Mental Wellness Expert Joins Effort to Help Children Reach their Potential
In the years since Ruth Curran first served as a volunteer in St. Lucia, she accepted a position on our Board of Directors, and thereafter joined our staff as Director of Partnerships. As an author, blogger and organizational behaviorist, Ruth believes things happen for a reason. For instance, she believes the understanding seized from her life-changing brain injury two decades ago has led her to her work today to help children in Global Volunteers’ partner communities to reach their full potential. By applying her professional and personal skills to Global Volunteers’ service work in St. Lucia, Tanzania and around the world, Ruth applies concepts from her book “Being Brain Healthy“ to help vulnerable and committed mothers to raise healthy children.

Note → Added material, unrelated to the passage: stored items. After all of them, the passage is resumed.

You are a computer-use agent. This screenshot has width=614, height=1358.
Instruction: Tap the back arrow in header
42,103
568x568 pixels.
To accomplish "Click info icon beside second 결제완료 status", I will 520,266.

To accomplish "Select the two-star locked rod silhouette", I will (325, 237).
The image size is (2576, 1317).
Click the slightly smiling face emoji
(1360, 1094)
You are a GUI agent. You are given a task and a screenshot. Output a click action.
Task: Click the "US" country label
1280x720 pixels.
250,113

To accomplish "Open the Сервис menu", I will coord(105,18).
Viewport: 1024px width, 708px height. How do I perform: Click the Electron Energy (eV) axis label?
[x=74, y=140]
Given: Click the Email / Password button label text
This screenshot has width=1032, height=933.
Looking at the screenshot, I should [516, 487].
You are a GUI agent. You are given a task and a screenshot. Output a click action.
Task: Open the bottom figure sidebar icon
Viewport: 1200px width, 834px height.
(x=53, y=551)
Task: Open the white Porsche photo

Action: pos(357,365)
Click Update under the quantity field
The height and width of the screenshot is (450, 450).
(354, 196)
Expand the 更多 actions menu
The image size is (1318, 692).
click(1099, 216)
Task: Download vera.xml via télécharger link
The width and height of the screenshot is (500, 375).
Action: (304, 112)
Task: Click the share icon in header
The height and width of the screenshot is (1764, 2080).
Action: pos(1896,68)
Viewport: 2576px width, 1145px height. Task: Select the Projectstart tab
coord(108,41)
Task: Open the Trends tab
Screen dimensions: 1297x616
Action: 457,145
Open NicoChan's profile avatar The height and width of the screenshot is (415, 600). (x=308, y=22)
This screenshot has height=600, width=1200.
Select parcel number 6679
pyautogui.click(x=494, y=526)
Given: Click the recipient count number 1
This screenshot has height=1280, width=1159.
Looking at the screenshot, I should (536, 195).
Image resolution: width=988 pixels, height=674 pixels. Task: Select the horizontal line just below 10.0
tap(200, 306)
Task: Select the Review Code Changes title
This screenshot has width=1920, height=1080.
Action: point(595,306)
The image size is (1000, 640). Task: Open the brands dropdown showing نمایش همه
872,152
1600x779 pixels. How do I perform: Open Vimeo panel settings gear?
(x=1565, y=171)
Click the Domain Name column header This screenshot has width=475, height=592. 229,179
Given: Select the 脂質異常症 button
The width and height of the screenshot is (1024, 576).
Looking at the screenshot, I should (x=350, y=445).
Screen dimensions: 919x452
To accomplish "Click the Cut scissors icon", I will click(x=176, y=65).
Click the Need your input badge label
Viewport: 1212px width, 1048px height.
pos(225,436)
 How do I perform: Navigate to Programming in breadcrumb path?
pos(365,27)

By Ruth Curran, Director of Partnerships
In the first 1, 000 days of a child’s life, all the intellectual potential of a lifetime is mapped. Care and programs aimed at preserving and protecting that potential is key to ensuring the child’s optimal development. That’s why early childhood education and a wide range of interventions are so important, in a very real way, it does “take a village” to raise a healthy, capable child.
This is a recent understanding in brain development. As recently as ten years ago, we weren’t connecting an individual’s ultimate adult potential with their gestation and early childhood.
St. Lucia volunteers provide targeted health and nutrition campaigns, household gardens for supplementing meals with nutritious food, early childhood activities to encourage strong mother-child bonds, and psycho-social support for the entire family. These interventions are expected to raise the cognitive capabilities of children over 10 to 15 years.
Global Volunteers is approaching the project in the right way by providing the best supportive environment for brains to develop through proven essential services – all with and through the efforts of locally lead and managed organizations.
It’s fundamentally changed the way I see the world. It was a volunteer trip, and I expected to contribute. But at some point in the first few days I made a huge shift in my thinking – a mental pivot from giving to serving. And that shift carried me far outside my “comfort zone” – connecting my own research and passion for helping people to Global Volunteers’ work with mothers and babies.
Upon my return, I collaborated with Global Volunteers’ staff to develop a training program on brain development for Anse la Raye’s parents – emphasizing children’s pre-natal health, stimulation and nutrition after birth. That program has since contributed to the expansion of the St. Lucia demonstration program to the Reaching Children’s Potential Program in the Ukwega Ward of Tanzania.
After the car accident that caused her brain injury, Curran returned to school and earned a Masters Degree in psychology, with an emphasis on cognitive rehabilitation and the changes in the brain as result of disease and environmental factors. It was this education –and the hard work of stimulating her brain – which helped her regain all her functions. The brain has a great capacity to heal and recover from trauma, she says, but children can’t re-acquire what they lose to disease and under-stimulation.
All the interventions I worked with and developed came from the foundation of early brain development – how brains develop and how people can maximize that across the lifespan. I worked with a neuropsychologist and did neuropsychological evaluations as part of life planning for people with brain related disabilities – some due to injury and disease, but many due to just plain neglect or lack or nutrition, stimulation, support, education, social interaction.
My goal then was to deliver the most up-to-date, cutting-edge information in a form that is meaningful and usable. We’ve now developed parent workshops on child brain development for parents in five villages in the Iringa District of Tanzania. Read Ruth’s account of her volunteer service in Tanzania. It’s been greatly fulfilling to use my skills and to channel my energy into a program I have seen personally make a significant difference in children’s and mothers’ lives.